Two-thirds of this diverse country is covered by forests. Since independence, Malaysia has developed one of the best economic records in Asia, with GDP growing an average 6.5% for almost 50 years. It now has the world’s 29th-largest economy. Nearly 30 million live in the country with 3 million residing in this sprawling capital city, home of Cesar Pelli’s world-famous 1,483-foot Petronas Towers.
High-rise buildings are cropping up all over the city. The Petronas Towers were built to be the centerpiece of the financial district. The convention center is next to the towers as is a glamorous shopping mall that would be the envy of any city.
Arriving after my two-day trip, a designated driver picks me up for the 35-mile trip to my hotel. Taip is a gregarious third-generation Malaysian whose grandparents moved here from India. We discuss everything from palm oil (the leading export) to politics to Western movies to his biggest passion – professional wrestling. Tuesday nights they can’t wait for WWE on national TV. John Cena, you’ve got major fans over here.
Everyone is extremely courteous and appreciative of the interest shown in their country. On the surface, those of varied nationalities appear to work well together though some say that native Malays who comprise about 50% of the population receive preferential treatment by the government. Islam is the national religion but freedom of religion is evident.
Getting back to that heat: This is like walking into a blast furnace. Temperatures are in the mid-90s with matching humidity. I literally watch waves of heat drift skyward from the steamy sidewalks. We are truly in the tropics here.
My hotel is a 10-minute walk to the convention center, if you know the way. The streets curve every which way so unless you check for nearby landmarks, getting lost is easy. Trust me. That first day’s trip to the center takes 20 minutes, even longer on the way back as I carry a loaded briefcase. Dehydration and the effects of serious jet lag are combining forces against me; but the fourth security guard I ask finally directs me back to the hotel.
I won’t get lost again, but my shirts are soaked in perspiration within five minutes of leaving the hotel.
I do a guided tour one morning along with Italian, Argentine, and Australian tourists. We drive through Chinatown, Little India, walk into the stunning new Chinese temple, up to the gates of the king’s palace, the national war memorial that was designed by an American, and end up at a leather goods shop, a sarong and shirt store, and a chocolate candy store that especially seems to attract Chinese tourists.
We have limited TV; no wrestling, plenty of soccer on ESPN, some 9 a.m. baseball games, and full coverage of the Queen’s diamond jubilee on CNN.

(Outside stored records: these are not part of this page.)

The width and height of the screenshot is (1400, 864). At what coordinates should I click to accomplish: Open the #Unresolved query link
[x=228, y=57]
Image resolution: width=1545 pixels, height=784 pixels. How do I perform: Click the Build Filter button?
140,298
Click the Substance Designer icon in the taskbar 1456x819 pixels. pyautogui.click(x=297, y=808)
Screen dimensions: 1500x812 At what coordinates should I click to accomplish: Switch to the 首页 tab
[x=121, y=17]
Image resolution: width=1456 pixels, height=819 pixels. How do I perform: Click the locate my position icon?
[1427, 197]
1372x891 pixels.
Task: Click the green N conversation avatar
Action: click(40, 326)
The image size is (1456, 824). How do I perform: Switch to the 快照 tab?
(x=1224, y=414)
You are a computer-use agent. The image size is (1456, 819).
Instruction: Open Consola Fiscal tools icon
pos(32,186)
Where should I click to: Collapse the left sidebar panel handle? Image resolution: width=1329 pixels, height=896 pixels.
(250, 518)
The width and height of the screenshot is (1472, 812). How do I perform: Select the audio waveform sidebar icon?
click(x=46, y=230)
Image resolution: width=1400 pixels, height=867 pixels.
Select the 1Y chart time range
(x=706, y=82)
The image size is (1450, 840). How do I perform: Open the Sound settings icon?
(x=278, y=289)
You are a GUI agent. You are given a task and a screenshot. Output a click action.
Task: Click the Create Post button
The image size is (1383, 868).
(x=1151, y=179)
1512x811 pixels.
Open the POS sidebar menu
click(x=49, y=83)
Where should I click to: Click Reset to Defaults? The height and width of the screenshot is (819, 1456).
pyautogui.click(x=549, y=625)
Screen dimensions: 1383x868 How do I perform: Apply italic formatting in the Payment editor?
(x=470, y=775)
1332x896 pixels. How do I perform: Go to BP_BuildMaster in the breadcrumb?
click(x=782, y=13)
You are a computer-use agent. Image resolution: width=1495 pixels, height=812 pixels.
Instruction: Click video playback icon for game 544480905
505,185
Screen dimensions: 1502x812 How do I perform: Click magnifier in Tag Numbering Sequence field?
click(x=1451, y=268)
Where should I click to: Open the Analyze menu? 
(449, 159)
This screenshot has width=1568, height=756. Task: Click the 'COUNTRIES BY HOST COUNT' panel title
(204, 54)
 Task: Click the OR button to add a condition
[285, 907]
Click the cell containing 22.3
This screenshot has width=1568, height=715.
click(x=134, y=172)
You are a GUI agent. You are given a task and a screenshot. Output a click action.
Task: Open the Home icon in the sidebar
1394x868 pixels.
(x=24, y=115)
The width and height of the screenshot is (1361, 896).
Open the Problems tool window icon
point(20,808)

I have an affinity for Her Highness, being that she’s had the job about as long as I’ve been alive. But don’t you wonder when poor Charles is going to get his chance? My survey of Brits at the conference is pretty unanimous. Sorry Charlie.
Returning to the airport, the speedometer cracks 160 kmh. I hold on tightly and close my eyes. Sometimes it’s best not to know.
P.S. Thanks to the housekeeper at the Corus Hotel who turned in my forgotten iPod.